— BEGIN Document segment —

In popular Western RPGs the emphasis is on making choices and owning the narrative yourself - Mass Effect, The Elder Scrolls, Dragon Age, even The Witcher present themselves as open-world games where you just do as you will. The emphasis is on choice and exploration and, usually, the powerset available to you. They're usually kinda action-y, with combat done in real time, and they're usually a little simple in terms of plot. Get a medallion to save the land. Shout at a dragon to save the land. Kill some wizards to save the land. Final Fantasy VII has very, very little of those elements. The ATB system is still firmly in place, with a party of three squaring off against enemies and you, the player, waiting for your time gauges to fill up so you can take your turn. Exploration is rewarding in the sense that you know there are places you can go that you have not yet been to, but dungeons and caves are designed to be fairly linear and the overworld map is incredibly small. Content is gated in very deliberate ways to prevent you from undertaking any serious sequence-breaking without really bending/breaking the game's rules.

So what makes VII good? Because the developers don't have to account for things like "what if the player just straight up never even goes to <place> before <time>?" they can more tightly control when things happen, and tell a more fully-realized story. That story is, on a surface reading, kinda bad. Spiky-haired anime teenager must save the world from, first, an evil energy conglomerate, and then later from his childhood idol; hijinks occur, but he eventually wins; The End. What makes VII good narratively is that the game is not really about that at all - the central plot is almost window dressing to the subtext of the game, and what's there isn't spectacular but it's pretty good.

— END Document segment —
— BEGIN Provided material —

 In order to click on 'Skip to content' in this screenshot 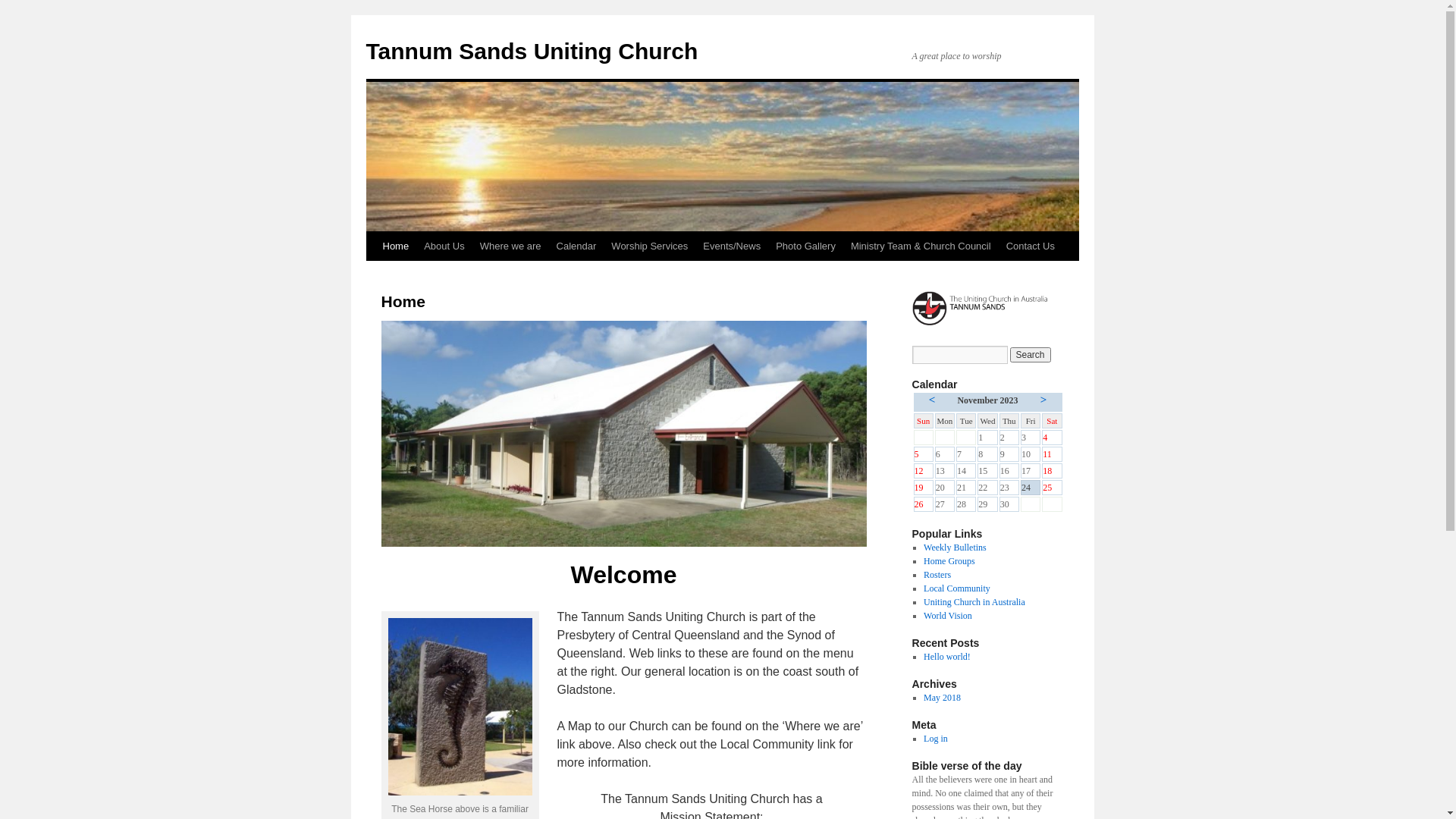, I will do `click(372, 275)`.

— END Provided material —

### Short problem A
For each statement, answer yes or no on whether the Final Fantasy VII passage supports it, and quote the text's deciding words: (i) In Final Fantasy VII the player fights with a party of three. (ii) The overworld map in Final Fantasy VII is very large. (iii) The central plot of Final Fantasy VII is almost window dressing to the game's subtext.
### Short problem B
Extend the Final Fantasy VII passage beyond its last sentence, keeping its voice and line of argument.
The material comes from a source unrelated to the Final Fantasy VII passage.

### Result A
(i) Yes: "a party of three squaring off against enemies"
(ii) No: "the overworld map is incredibly small"
(iii) Yes: "the central plot is almost window dressing to the subtext of the game"

### Result B
Final Fantasy VII is about experiencing and coping with profound loss. Every major character has had their innermost needs and desires taken away from them, or has given up on them, and each major character deals with this trauma in a distinctly different way. Cloud lost his hometown and failed to become a hero, so he literally adopted someone else's identity to hide from his own failures. Tifa wanted to have a knight in shining armor rescue her from her mundane life, and instead had that life and any hope of a stalwart hero taken away from her, so she buries her feelings and accepts the fragments of the broken dream she feels she deserves. Barret watched any hope of a prosperous Corel get literally burned away before his eyes, and now seeks violent revenge against those responsible, collateral damage be damned. Every member of the party, even the secret characters who otherwise have very little characterization, have experienced this crippling loss, and they don't all handle it very well. (Nobody handles it well.) What makes VII good is that the narrative never tries to get you to sympathize with a poor coping mechanism or a bad way of handling grief - Cloud is outright pitiful very frequently and he's the main character. What's more, through completing the main quest of the game, the party doesn't miraculously all get their dreams back - some do, but most don't, and the message of the game remains the same. "Sometimes, really bad poo poo will take away what is very important to you, but you can't just give up, roll over, and die." It's a simple message but at least it's there, and helps to alleviate the normal burdens of a Final Fantasy plot, where you have to save the world for nebulous reasons until you get attacked at the very end by a final boss who seemingly exists outside the context of the game. (Exdeath, Zeromus, even Necron - like, what the gently caress.)

Final Fantasy VII has the Materia system and Limit Breaks
The Materia system, for those of you who have somehow never played Final Fantasy VII, is basically the best. You have essentially three kinds of Materia, which are orbs that you can slot into weapons and armor (which all have varying amounts of slots, linked or unlinked, with which to hold Materia, and varying rates of growth for the Materia slotted into them): you have Materia that adds commands to a character's menu in battle, Materia that modifies the previous type of Materia, and Materia that awards passive effects like increasing your hit points or adding a percent chance to counterattack when struck.

For a more concrete example, consider the following.
1) Cloud's weapon at the outset is the Buster Sword, which has two Materia slots that are linked, and a Materia growth rate of Normal.
2) Cloud begins the game with two Materia slotted into his weapon - a Lightning Materia and an Ice Materia. At their starting levels, these Materia provide Cloud with the magic spells Bolt and Ice.
3) During battles, Cloud has access to the Magic command in his menu pane when it is his turn to act, and can cast either Bolt or Ice.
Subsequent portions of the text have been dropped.